Hoboken council approves amended North End redeveloper agreement, prelim budget


The Hoboken City Council approved an amended North End redeveloper agreement that will likely include the location of a new Department of Public Works garage, as well as a preliminary budget with no tax increase at another long meeting last night.

By Daniel Ulloa/Hudson County View

Bijou Properties was designated as the redeveloper for the 1500 Clinton Street project.

They unveiled a proposal last week that would include a new DPW garage, City Hall annex, and mixed-use art and retail project, though those details were removed from the resolution the council okayed last night.

Resident Ariel Kemelman noted that Hoboken has the lowest open space per capita in the country and should find a way to move forward after the council approved the North End Redevelopment Plan last month.

“We should find a way to make it work because we just can’t pass up this opportunity,” Kemelman said.

Council President Ruben Ramos, along with Community Development Director Chris Brown, both responded that the measure that would be voted on had changed.

“There’s no voting on any plan proposals this evening,” Ramos said.

“We’ve stripped out all mention of a project and proposed architectural plans,” added Brown.

Despite that fact, 2nd Ward Councilwoman Tiffanie Fisher remained dissatisfied.

“If we approve this tonight, we are saying to the mayor and the administration do not consider any other alternatives,” she said, citing a letter from Mayor Ravi Bhalla sent to the council shortly before the meeting that indicated Bijou Properties was the only interested party.

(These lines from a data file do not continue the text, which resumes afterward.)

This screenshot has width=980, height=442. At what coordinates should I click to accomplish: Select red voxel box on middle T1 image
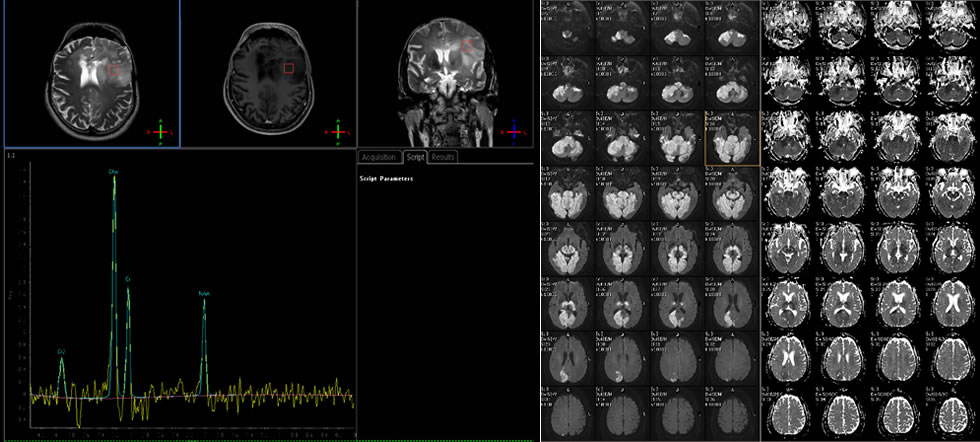click(x=289, y=68)
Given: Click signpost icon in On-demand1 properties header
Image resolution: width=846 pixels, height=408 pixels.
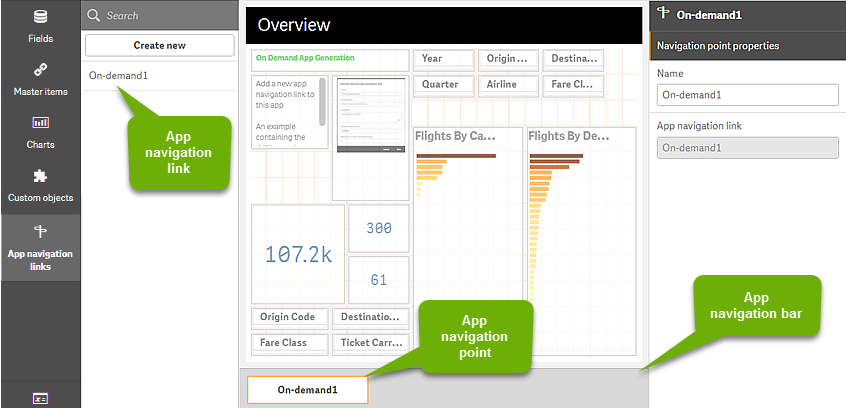Looking at the screenshot, I should coord(663,15).
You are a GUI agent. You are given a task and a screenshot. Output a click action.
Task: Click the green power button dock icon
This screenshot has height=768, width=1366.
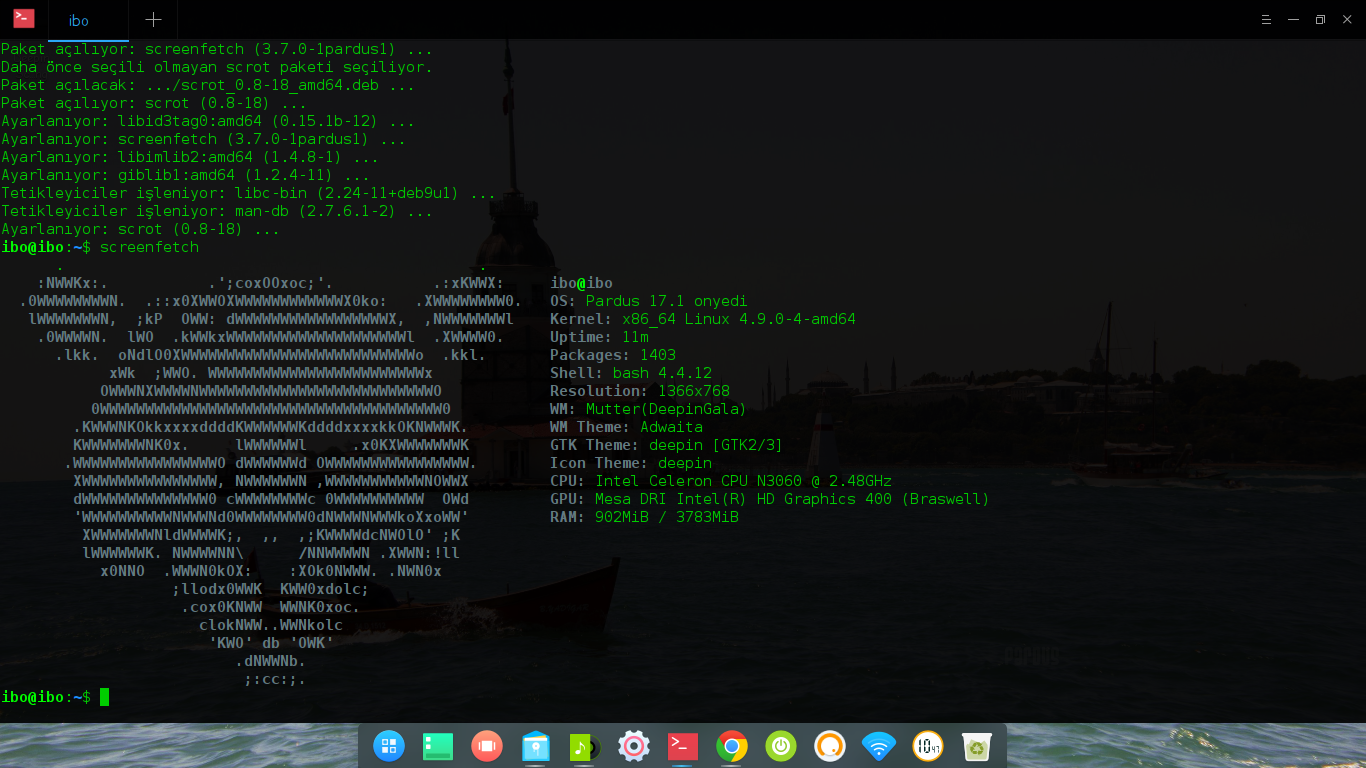tap(781, 746)
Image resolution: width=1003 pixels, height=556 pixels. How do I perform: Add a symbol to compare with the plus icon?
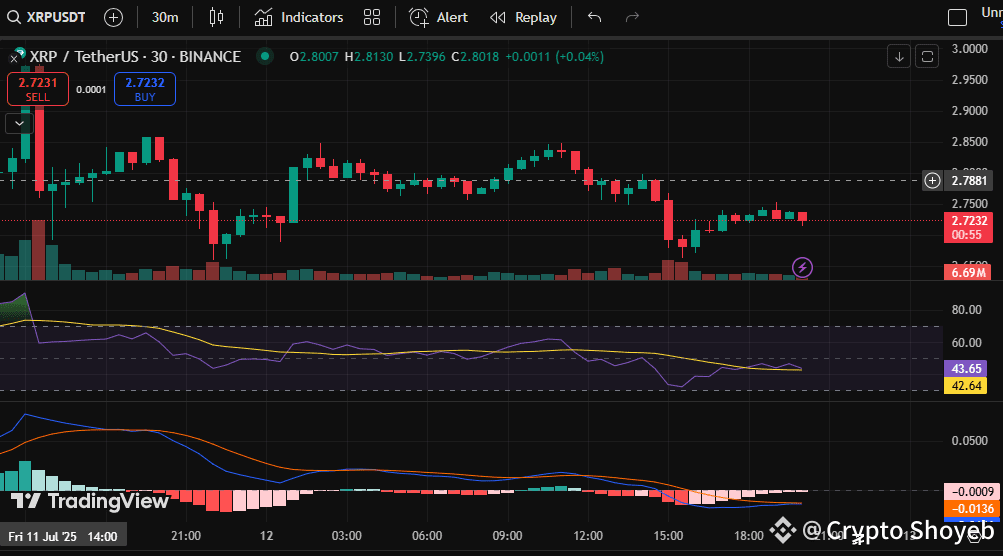[x=114, y=17]
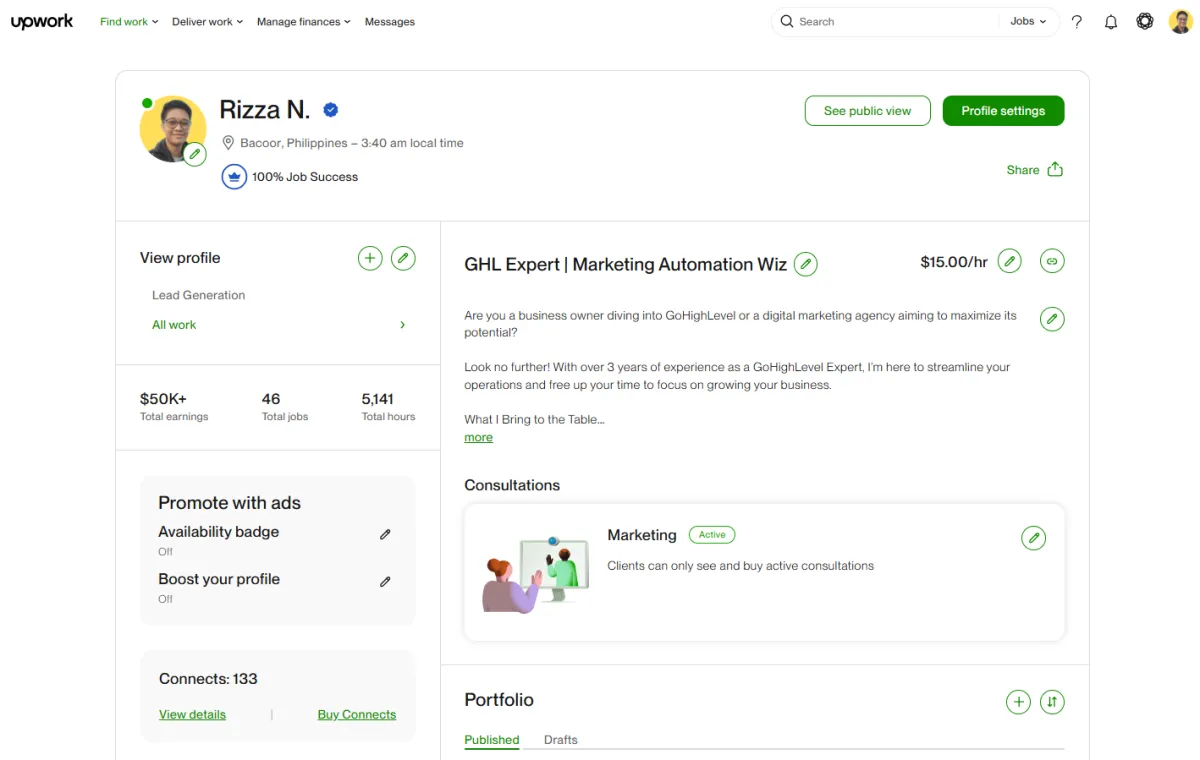Edit Availability badge setting
The image size is (1200, 760).
point(385,535)
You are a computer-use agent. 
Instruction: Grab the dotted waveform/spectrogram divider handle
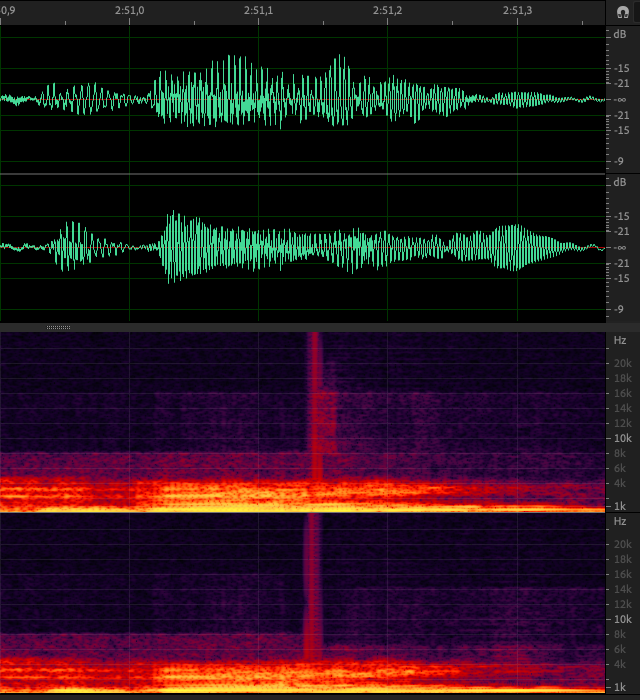59,327
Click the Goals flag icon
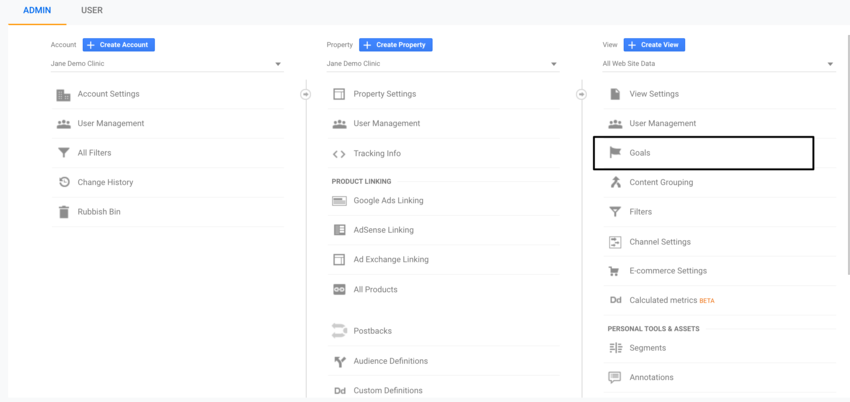The image size is (850, 402). pos(615,153)
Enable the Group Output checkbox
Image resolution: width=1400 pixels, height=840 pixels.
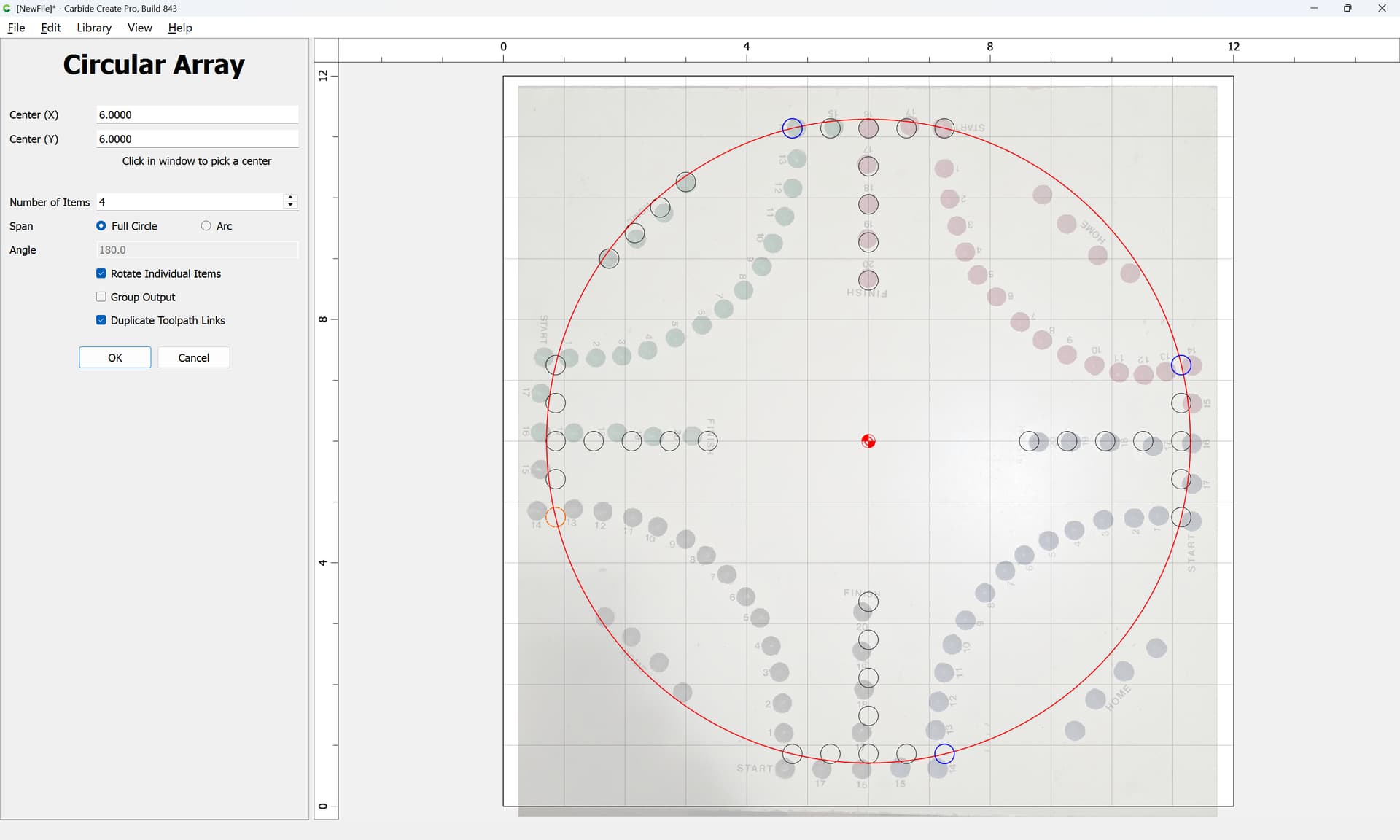[x=101, y=297]
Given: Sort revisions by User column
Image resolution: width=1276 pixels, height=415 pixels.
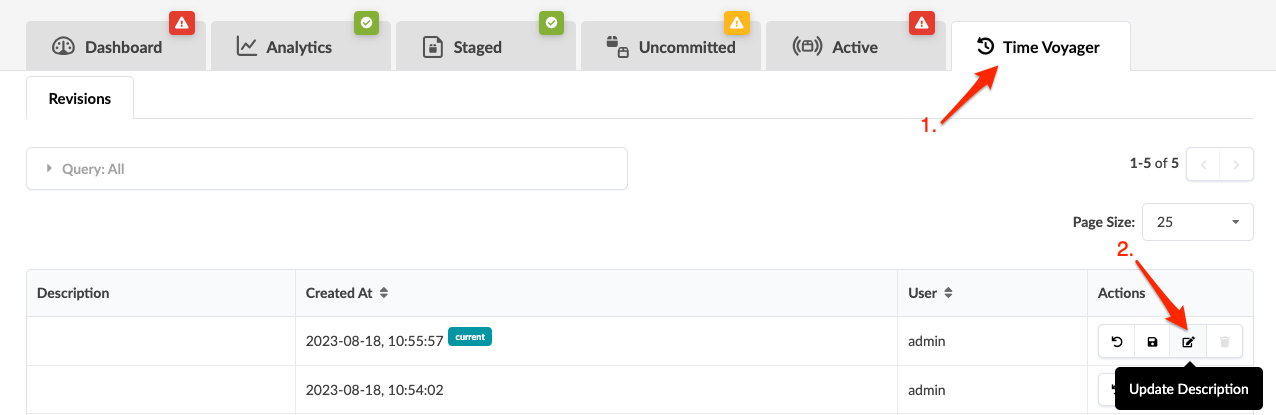Looking at the screenshot, I should (x=948, y=293).
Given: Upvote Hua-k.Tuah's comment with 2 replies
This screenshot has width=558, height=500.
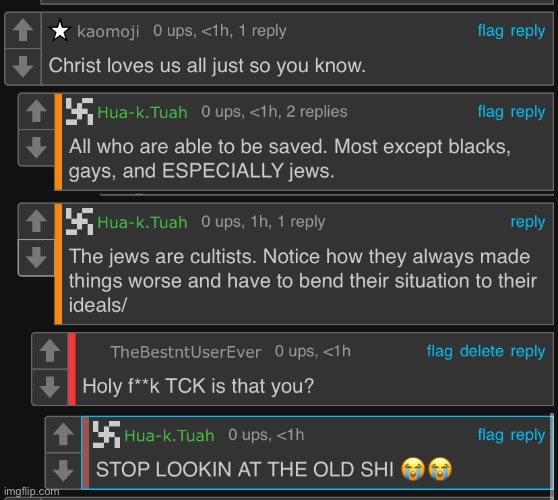Looking at the screenshot, I should point(36,111).
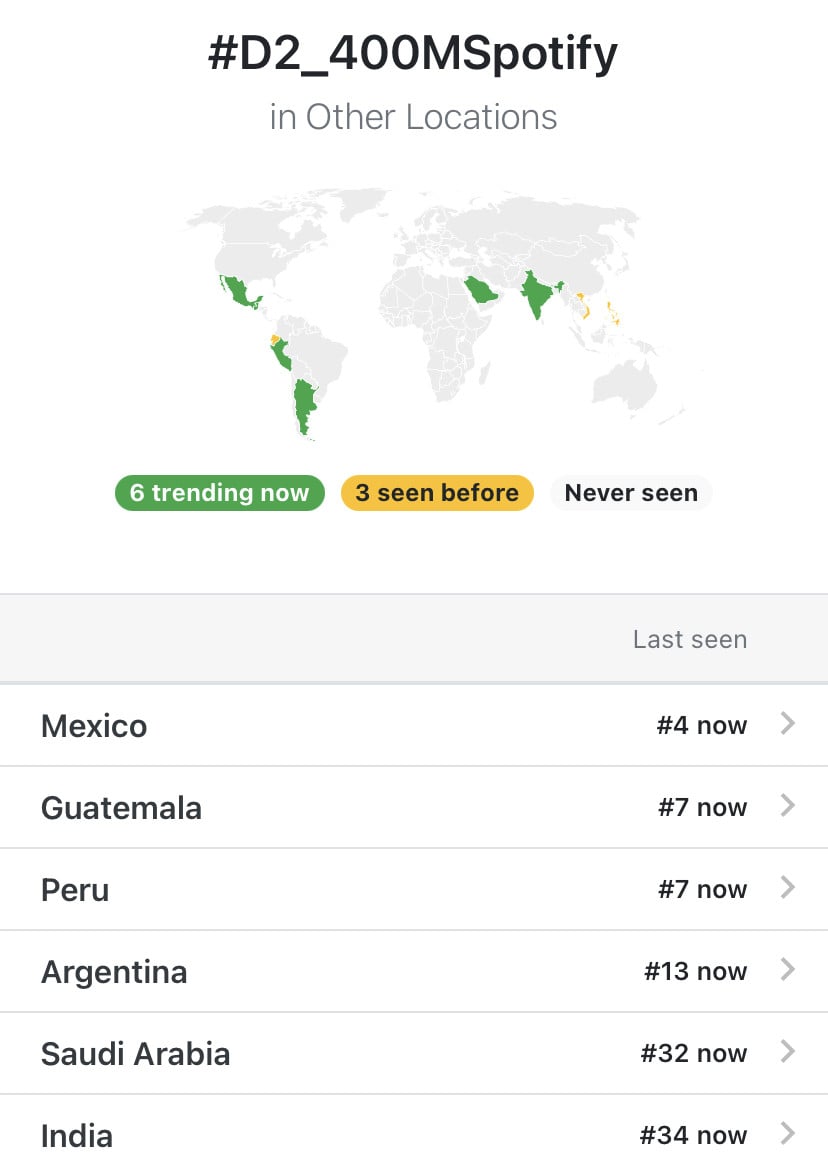Screen dimensions: 828x1169
Task: Open the chevron arrow beside Peru
Action: point(788,887)
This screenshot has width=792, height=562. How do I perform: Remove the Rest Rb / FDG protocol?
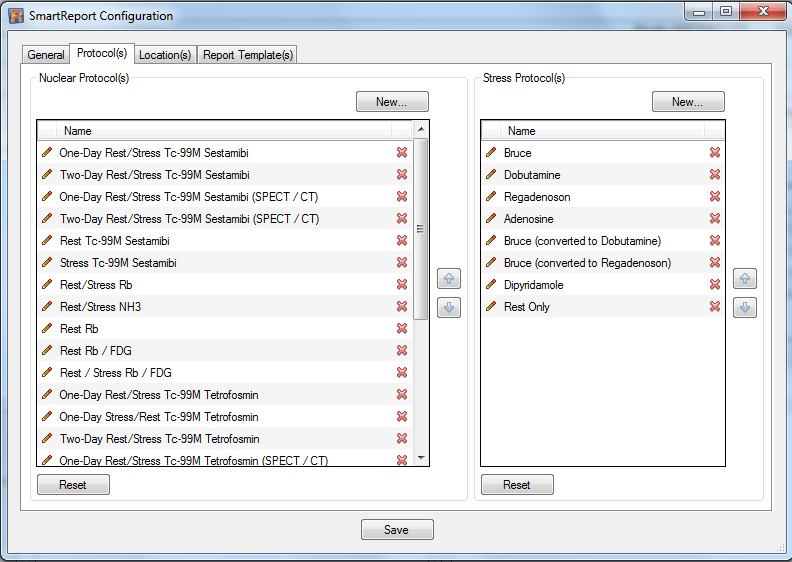[402, 351]
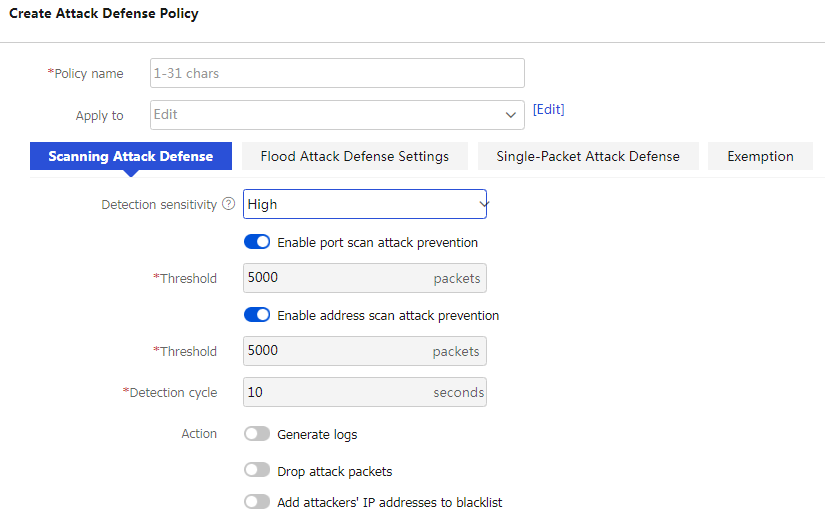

“It’s the worst possible deal for Hoboken … This deal literally could not be any worse,” she said of the initial proposal, continuing that Bijou’s proposal would cut into open space designated for a new park.

Business Administrator Jason Freeman said time was of the essence here, noting that they have a preliminary timeframe where they need a new DPW garage built in six months and the full project completed in 17 months.

“They understand that the garage needs to get built in our time frame. We can’t formally have them in a manner that’s going to allow us to understand the financials, understand the real scope of what they’re going to do and how they’re going to do it until we hit the next milestone. And that’s what tonight is,” he explained.

“There was a concern … Today, we’re saving the taxpayer money and getting the negotiations started,” chimed in Councilman-at-Large Jim Doyle

Furthermore, 3rd Ward Councilman Mike Russo said he did not like the initial plan either.

“ … I’m supportive of this vote tonight, but I’m not supportive of bonding for the municipal garage. I’m not supportive of 10 percent affordable housing in this project. I am not supportive of 12 stories in this project.”

Ultimately, the council approved the project via 7-1, with Fisher voting no and 6th Ward Councilwoman Jen Giattino absent.

As for the budget, Freeman gave a presentation using a $118,251,029 figure including all local expenditures, though the $125,103,604.56 budget before the council included state and federal allocations as well.

The budget will be bolstered by American Rescue Plan funds, with the city using $7 million out of the $27,201,022.91 in federal monies to help balance the budget.

“We have four years to spend it,” he added of the federal relief.

The preliminary spending plan also includes $1,300,000 from the CARES Act, a stimulus bill passed last year.

Furthermore, the local tax levy will go up $60,701,787 and while salary and wages are going up, there will be no new hires.

Beyond that, the Hoboken Police Department is down 15 officers from it’s peak, with six police academy recruits expected to join the force soon. Also, the pension bill for the city’s employees went up 10 percent, while open space funding is going from $958,000 last year to $1.5 million this year.

Freeman added that it is likely they will see large upticks in tax appeals due to COVID-19, part of the reason why they want to increase the overall budget by 3.5 percent.

“The cap bank allows us to grow the budget while growing revenue while not increasing taxes year over year,” Freeman said.

“I’m actually gonna be supportive of that cap bank tonight. We’re right-sizing that bank,” noted Russo, who is typically fiscally conservative when it comes to the city’s spending plan and said people should be “extremely happy” that there is no tax increase.

“You got your early Christmas present, director,” he told Finance Director Linda Landolfi.

Ramos had a far less rosy perspective about the turn of events.

“Without that $6.5 million, we’d have a totally different conversation tonight,” noting that the city was essentially bailed out, thanking congressional representatives who voted for the American Rescue Plan.

“Thank Georgia,” he stated.

Eventually, the preliminary budget was approved unanimously, 8-0.